Le collectif des Licences IV espère une reprise ce week-end

Xavier-Paul Le Pelletier Mercredi 24 Février 2021 - 13h31
Le collectif des Licences IV espère une reprise ce week-end
Gérard Désiré du bar de plage le Coco Soda, Liliane Destembert du relais du Galion et Steve Roldan du Hitbox bar. - XPLP

 Contraints de rester fermés depuis le 16 janvier, les gérants d'établissements possédant une Licence IV ont décidé de se rassembler en un collectif afin de pouvoir défendre leur activité. Après plus d'une quinzaine de jours sans pouvoir trouver d'interlocuteur auprès des services de l'Etat, la situation a pu se débloquer en fin de semaine dernière ; ce qui a permis la tenue d'une rencontre ce matin et dont les conclusions devraient être annoncées demain après la réunion interministérielle hebdomadaire. 

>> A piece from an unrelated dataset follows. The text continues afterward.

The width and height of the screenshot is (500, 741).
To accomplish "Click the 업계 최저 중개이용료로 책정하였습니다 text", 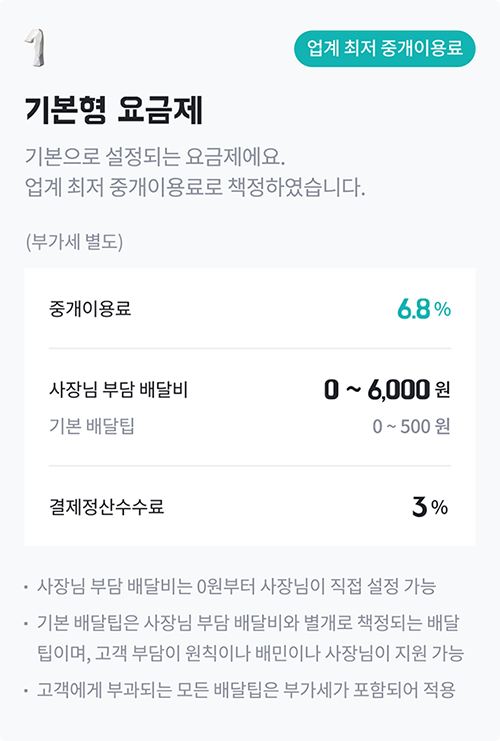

 C'est une situation inéquitable et indaptée que dénoncent les membres du collectif des Licences IV depuis qu'ils se retrouvent être les seuls établissements de loisir à ne toujours pas pouvoir exercer tandis que restaurants, cinémas et autres centres sportifs ont pu rouvrir de manière générale avec des mesures adaptées. Si la moindre forme de promiscuité est bien entendue à bannir dans le contexte sanitaire actuel, les gérants de ces établissements ne comprennent pas la différence de traitement qui leur est imposée quand les restaurateurs peuvent quant à eux ouvrir au delà du couvre-feu jusqu'à 22 H 30.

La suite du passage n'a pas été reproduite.